TEXT EXTRACT:
>>>

The negative swing of crypto has impacted more directors and officers (D&Os) than just those directly in the digital asset industry. This included those D&Os who made decisions to invest in certain cryptocurrency that did not perform as expected, as well as those D&Os in technology companies supporting the crypto industry. Examining the crypto-related lawsuits against the D&Os who are not the currency issuers, exchanges and miners demonstrates that the growing risk of exposure to this industry is wider than some think.

Litigation on Failed Crypto Investments

While the collapse of FTX and the ongoing civil, regulatory and criminal matters involving its CEO, as well as its celebrity spokespeople, will likely remain in the spotlight for the immediate future, there are two related lawsuits against the D&Os of a non-FTX company – Zuleta v. Silvergate Capital, filed on December 1, 2022, and Gonzalez v. Silvergate Bank, filed on December 12, 2022 – in the U.S. District Court, Southern District of California that warrant attention. Both cases, designated by the court as related, allege that Silvergate, its CEO Alan Lane and other D&Os at Silvergate are liable for fraud and unjust enrichment for permitting FTX to direct customer deposits to Alameda Research, a hedge fund that is a wholly owned separate entity of FTX’s former CEO Bankman-Fried.

<<<

(Item coordinate data)

>>>

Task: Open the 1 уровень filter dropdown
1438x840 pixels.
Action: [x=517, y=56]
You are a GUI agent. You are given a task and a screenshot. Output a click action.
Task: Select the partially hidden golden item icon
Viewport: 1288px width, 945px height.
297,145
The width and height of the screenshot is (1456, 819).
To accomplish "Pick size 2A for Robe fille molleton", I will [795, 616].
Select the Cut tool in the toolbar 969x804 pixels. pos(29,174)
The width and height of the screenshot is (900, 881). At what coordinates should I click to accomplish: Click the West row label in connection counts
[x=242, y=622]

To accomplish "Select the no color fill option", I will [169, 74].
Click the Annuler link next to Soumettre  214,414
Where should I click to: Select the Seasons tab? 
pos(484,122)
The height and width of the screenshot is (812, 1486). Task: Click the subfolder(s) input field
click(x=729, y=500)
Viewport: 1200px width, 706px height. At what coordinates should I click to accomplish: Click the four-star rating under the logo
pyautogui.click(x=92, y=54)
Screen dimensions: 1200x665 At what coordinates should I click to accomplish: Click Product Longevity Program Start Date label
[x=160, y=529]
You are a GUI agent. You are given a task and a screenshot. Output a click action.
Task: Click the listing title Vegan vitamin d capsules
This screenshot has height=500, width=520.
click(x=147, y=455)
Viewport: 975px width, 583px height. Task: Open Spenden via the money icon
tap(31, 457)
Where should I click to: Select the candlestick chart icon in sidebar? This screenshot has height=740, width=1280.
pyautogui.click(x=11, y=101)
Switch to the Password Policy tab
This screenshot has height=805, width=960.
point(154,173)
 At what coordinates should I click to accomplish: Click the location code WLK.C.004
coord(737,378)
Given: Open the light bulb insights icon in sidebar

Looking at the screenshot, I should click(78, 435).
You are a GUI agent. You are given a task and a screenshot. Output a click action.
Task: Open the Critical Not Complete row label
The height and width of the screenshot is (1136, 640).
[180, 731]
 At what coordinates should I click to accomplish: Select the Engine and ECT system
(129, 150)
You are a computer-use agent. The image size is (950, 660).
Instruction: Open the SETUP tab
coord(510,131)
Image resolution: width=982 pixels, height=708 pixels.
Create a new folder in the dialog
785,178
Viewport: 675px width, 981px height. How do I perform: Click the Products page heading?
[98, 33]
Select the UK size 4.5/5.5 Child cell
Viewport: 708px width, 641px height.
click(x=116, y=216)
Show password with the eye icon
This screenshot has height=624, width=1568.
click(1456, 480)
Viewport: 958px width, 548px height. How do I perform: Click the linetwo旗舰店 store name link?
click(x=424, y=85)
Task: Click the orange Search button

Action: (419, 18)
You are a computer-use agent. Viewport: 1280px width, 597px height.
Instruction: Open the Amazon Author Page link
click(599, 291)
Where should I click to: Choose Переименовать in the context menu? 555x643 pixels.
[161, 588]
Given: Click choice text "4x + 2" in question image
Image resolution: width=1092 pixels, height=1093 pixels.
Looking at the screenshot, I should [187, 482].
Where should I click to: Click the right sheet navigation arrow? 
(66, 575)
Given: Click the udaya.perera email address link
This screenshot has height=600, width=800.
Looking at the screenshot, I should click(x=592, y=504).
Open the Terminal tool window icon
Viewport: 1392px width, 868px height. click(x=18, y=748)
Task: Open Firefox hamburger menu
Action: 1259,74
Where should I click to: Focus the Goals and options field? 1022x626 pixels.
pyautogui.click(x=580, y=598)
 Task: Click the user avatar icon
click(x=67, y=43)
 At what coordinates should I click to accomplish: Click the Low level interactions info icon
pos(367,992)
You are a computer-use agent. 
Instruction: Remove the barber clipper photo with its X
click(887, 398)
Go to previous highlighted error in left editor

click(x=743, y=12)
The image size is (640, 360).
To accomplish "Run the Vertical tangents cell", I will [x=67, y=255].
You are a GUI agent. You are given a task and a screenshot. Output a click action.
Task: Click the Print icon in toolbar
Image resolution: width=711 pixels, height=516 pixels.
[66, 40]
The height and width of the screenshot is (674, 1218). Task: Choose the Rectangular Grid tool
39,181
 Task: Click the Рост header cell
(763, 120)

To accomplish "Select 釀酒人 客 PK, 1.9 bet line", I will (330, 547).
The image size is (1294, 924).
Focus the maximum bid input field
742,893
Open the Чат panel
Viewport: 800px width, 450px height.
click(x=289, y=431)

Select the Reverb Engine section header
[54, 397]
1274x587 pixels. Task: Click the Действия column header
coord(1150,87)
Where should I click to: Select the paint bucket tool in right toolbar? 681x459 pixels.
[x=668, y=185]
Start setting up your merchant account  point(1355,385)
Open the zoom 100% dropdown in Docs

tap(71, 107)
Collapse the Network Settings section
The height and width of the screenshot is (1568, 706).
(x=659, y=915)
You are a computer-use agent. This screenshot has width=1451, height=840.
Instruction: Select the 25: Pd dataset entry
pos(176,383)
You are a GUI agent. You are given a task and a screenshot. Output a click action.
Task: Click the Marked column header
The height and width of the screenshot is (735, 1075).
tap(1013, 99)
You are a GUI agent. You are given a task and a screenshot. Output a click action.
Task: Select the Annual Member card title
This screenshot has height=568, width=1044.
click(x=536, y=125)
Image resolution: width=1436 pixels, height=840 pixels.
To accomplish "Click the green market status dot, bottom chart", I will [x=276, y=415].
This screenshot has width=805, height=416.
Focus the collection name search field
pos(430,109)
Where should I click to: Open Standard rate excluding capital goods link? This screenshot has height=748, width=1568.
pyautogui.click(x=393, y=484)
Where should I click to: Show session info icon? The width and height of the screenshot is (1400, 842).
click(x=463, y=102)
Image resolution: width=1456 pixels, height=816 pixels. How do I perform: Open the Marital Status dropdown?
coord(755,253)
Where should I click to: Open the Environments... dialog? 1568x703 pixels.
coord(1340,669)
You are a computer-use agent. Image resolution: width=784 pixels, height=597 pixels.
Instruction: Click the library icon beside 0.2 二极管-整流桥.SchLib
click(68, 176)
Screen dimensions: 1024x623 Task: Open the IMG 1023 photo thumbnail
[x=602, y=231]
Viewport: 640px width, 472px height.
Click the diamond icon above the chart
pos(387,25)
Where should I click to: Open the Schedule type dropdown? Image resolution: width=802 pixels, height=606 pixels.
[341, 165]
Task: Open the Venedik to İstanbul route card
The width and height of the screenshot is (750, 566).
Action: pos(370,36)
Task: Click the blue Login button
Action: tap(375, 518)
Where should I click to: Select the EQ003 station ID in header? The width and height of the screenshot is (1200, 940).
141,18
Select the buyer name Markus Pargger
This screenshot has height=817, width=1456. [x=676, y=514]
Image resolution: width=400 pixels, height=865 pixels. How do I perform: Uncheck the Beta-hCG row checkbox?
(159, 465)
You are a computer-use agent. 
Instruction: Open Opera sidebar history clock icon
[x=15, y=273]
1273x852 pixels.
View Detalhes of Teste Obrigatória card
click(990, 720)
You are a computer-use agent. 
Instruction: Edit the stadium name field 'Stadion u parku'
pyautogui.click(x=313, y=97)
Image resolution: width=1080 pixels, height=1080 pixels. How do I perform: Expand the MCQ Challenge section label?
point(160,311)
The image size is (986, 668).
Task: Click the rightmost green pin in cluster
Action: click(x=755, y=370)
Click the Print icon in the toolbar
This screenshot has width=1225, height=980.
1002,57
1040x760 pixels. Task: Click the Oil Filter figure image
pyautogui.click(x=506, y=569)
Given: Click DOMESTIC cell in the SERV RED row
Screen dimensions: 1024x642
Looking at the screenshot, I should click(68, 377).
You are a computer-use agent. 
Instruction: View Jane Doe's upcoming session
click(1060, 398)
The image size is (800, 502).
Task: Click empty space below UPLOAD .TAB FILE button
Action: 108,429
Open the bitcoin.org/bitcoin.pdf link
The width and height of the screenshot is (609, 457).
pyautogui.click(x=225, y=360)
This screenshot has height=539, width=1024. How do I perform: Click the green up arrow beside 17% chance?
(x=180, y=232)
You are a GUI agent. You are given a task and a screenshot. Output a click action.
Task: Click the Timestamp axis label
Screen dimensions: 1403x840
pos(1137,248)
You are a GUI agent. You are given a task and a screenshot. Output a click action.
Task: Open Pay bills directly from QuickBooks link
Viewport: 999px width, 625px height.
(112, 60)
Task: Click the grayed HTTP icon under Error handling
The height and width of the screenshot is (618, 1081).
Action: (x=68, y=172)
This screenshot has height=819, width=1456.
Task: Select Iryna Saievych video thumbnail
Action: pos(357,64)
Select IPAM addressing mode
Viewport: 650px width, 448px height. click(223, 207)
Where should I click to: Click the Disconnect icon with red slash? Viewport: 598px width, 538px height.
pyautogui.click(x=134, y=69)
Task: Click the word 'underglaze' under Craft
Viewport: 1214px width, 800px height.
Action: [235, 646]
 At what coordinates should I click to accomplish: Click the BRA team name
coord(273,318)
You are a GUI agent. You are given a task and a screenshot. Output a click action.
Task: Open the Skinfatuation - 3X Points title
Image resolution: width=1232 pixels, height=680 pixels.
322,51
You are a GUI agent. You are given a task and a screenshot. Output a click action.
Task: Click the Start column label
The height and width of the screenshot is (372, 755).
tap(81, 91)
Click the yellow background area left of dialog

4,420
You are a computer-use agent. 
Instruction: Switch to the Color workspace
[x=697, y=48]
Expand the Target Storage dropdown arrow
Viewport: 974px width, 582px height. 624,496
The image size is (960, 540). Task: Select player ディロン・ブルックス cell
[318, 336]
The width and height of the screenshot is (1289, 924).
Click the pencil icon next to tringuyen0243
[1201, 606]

<<<

WHAT TO DO:
Can you set down the passage from the crypto lawsuit article word for word, beginning at the words "The negative swing" and stopping after "than some think."?

TASK ANSWER:
The negative swing of crypto has impacted more directors and officers (D&Os) than just those directly in the digital asset industry. This included those D&Os who made decisions to invest in certain cryptocurrency that did not perform as expected, as well as those D&Os in technology companies supporting the crypto industry. Examining the crypto-related lawsuits against the D&Os who are not the currency issuers, exchanges and miners demonstrates that the growing risk of exposure to this industry is wider than some think.